- Herrera’s poem employs anaphora to create both a range of moods—from anger to despair—and arguments. Choose a single word or phrase and use it as the beginning of each line in a poem that also ranges widely. Read Rebecca Hazelton's article on anaphora and complete some of the suggested writing exercises. Also see Walt Whitman’s “I Sing the Body Electric” and Joanna Klink's “Some Feel Rain” for more examples of anaphora.
- “Blood on the Wheel” is packed with images of urban and semi-urban landscapes, and often includes “real” place names: “Milagro Boulevard, Mercy Lanes #9,” “the Groove Shopping Center,” the “Macho Hat.” Begin collecting the names of businesses, streets, housing developments, and perhaps phrases from billboards or advertisements. Try writing a poem that evokes, praises, or indicts your hometown or area through a catalog of such names.
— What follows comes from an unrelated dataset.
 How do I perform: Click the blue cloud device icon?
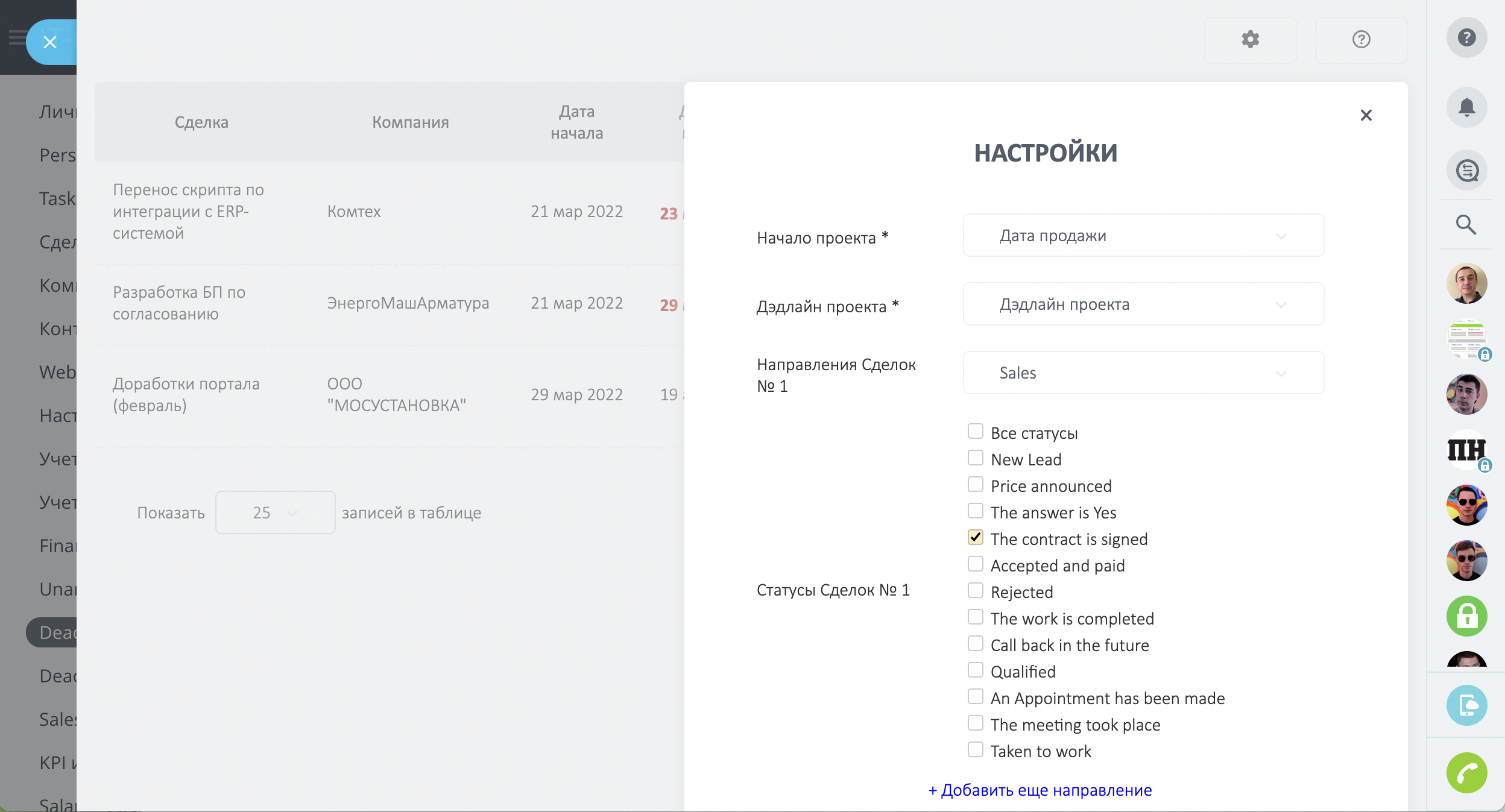click(1466, 705)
- Choose one image from “Blood on the Wheel” that you find interesting, evocative, or strange, and use it as the title for a new poem. Try writing a series of poems based on images from the poem.
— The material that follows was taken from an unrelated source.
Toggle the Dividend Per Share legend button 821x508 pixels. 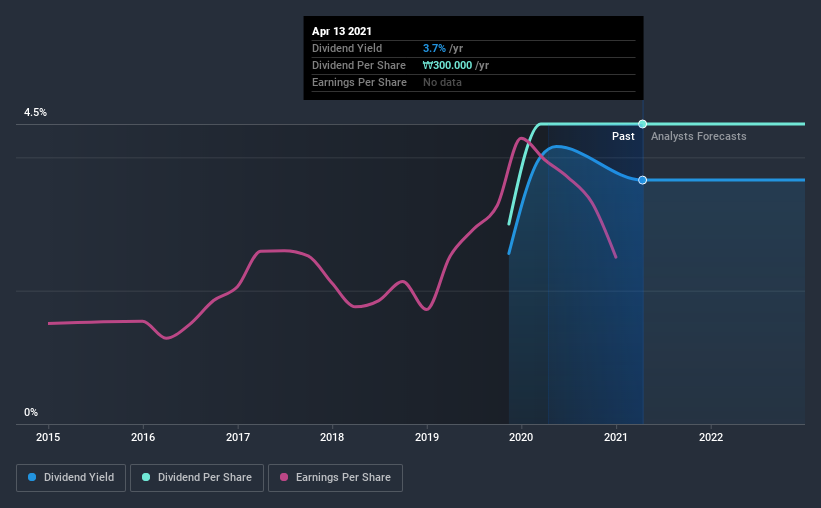[197, 478]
- As Stephen Burt points out in his poem guide for this poem, Herrera’s poem often strays from syntactic sense; that is, his lines frequently don’t follow grammatical rules. Using different colored pens or markers, chart the grammar of Herrera’s poem by underlining: where do full sentences occur? When is a line a fragment? Do you notice a pattern developing? What effects do lines gain by being full or fragments?
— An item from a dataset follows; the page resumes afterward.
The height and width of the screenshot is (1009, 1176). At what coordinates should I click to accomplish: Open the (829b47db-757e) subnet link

- Though anaphora is the most obvious rhetorical device here, “Blood on the Wheel” also includes other kinds of rhetorical choices, including rhetorical questions and epistrophe (repetition of the same words at the end of successive lines) and mesostrophe (repetition in the middle of lines). Using the copy of the poem you’ve already colored coded for full sentences or fragments, try marking the different rhetorical devices. How does the poem depend on both kinds of choices, rhetorical and grammatical? Try re-writing Herrera’s poem: make fragments into full sentences, change rhetorical questions into statements, and get rid of repetition. What is the effect of the poem now? How has the effect changed (if you feel it has) and why?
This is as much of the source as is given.